# Wavy Hair



## bruce23 (Jun 8, 2010)

Hi,
This is my first time actually making my own thread and I've been on here since my dog was like...4 months. Now he's 10 months old and he has wavy hair on his but area and it looks kinda dry. I've seen other peoples shepherds and they have straight hair in that area. I wanted to know how I get his hair to go straight like when he was younger.

Thanks


----------



## onyx'girl (May 18, 2007)

Is he a longer coated dog? My long coat will have "kinky" hair on her ears and her fuzzybutt if she is wet. 
Do you supplement with salmon oil/vitamin E? That is essential for good skin and coat condition. 
Along with humidity in the home. If you don't maintain about 30% humidity, the dry air will take its toll(on us too!).
Another reason for coat problems is chewing or scratching at certain body parts. Has your dog had any anal gland problems or is he focusing on his rear area? 
My pup last spring chewed his precaudal gland area because I didn't groom his tail area properly. I think it pulled at him(it was matted there) and he started chewing. 
Chiropractor adjustments may be a way to help if the dog is working on a body area...just keep an eye on his grooming behaviors.


----------



## Samba (Apr 23, 2001)

Some German Shepherds have a wavy coat down the back. Sometimes it is coarser type hair.

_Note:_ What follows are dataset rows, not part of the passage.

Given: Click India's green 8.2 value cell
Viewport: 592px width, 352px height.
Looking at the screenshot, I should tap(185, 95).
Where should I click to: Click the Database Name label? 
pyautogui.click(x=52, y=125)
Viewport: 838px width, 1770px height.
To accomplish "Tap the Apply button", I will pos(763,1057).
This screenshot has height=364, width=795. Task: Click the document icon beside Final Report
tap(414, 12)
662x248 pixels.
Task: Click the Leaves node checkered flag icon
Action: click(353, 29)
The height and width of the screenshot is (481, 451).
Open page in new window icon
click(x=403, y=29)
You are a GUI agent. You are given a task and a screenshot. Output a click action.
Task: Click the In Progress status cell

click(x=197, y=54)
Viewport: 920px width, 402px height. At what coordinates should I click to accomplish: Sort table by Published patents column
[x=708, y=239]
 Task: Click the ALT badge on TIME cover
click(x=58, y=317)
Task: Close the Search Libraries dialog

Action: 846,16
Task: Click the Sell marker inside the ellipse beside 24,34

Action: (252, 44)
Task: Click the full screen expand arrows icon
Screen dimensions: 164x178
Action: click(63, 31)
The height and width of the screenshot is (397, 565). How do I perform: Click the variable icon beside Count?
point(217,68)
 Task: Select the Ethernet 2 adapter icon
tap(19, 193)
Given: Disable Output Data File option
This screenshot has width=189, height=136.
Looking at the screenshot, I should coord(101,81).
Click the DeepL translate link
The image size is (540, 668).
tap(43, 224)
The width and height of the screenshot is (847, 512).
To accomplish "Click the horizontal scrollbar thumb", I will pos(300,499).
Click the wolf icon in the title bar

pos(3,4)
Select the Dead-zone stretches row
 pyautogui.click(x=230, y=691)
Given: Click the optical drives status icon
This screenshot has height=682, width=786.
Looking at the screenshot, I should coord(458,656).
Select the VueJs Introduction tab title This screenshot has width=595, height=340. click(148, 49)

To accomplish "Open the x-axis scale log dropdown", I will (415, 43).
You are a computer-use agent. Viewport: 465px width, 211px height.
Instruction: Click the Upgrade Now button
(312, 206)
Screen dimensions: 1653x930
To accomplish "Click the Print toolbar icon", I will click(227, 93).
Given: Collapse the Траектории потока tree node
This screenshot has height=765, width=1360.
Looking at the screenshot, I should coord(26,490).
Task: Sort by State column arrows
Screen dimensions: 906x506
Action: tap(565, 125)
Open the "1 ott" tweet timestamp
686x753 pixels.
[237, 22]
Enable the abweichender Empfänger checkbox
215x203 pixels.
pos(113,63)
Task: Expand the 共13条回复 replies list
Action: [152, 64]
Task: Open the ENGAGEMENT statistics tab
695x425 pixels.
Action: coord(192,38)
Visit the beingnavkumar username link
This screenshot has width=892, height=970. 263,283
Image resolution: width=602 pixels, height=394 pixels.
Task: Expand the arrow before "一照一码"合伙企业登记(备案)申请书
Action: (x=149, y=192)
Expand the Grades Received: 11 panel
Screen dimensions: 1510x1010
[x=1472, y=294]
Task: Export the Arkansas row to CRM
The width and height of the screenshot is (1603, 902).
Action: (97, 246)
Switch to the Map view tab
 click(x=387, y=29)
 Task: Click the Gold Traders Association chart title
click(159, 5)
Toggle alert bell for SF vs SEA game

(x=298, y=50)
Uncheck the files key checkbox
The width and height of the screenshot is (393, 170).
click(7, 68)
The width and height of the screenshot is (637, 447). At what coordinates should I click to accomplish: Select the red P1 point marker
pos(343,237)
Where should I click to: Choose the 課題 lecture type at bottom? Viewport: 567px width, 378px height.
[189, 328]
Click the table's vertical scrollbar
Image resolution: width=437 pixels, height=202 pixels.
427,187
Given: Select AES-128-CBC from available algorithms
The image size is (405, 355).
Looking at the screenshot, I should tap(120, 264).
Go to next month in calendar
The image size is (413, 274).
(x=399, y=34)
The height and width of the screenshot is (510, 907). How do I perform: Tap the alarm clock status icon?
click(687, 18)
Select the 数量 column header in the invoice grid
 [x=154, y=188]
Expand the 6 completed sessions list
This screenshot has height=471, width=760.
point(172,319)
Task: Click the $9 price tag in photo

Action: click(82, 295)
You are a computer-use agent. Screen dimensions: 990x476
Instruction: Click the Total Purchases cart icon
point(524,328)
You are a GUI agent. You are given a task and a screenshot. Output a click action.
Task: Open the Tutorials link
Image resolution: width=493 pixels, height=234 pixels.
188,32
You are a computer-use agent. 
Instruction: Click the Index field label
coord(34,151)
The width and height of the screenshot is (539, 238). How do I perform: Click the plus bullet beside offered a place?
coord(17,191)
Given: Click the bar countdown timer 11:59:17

A slightly wavy outer coat, often of wirey texture is permissible per the AKC standard.

I have seen it quite a bit.


----------



## bruce23 (Jun 8, 2010)

Where do I get the vit. E oil and salmon oil, and how much should I give him? No he doesn't bite at that area. Its like he has a big strip of hair from the base of his tail to his shoulder area, But it looks dry at the base of his tail area. He's not a long coat, just a reg. coat.


----------



## bruce23 (Jun 8, 2010)

Thats him to the left at like 6 months. I'll try and post pics tommorow


----------



## Tara (Nov 25, 2010)

Tara had the same problem , after a month of raw eggs and a good grooming regularly her coat is now longer and straight ! So fluffy...


----------



## bruce23 (Jun 8, 2010)

Thanks.


----------



## ZebsMommy (Dec 4, 2010)

The vit e and fish oil you can get at petco or petsmart. It'll have quantity on the label, I think.


----------



## onyx'girl (May 18, 2007)

I use human grade salmon oil and vitamin E it is less expensive and the quality is fine. You can give up to 4000mg of salmon oil(split between meals) and 400ui of E for a dog over a year. Supplementing with the oils won't change the wave to straight,but will give the dog healthy skin and coat, along with a good nutritious diet.


----------



## bruce23 (Jun 8, 2010)

ok thanks for all your help


----------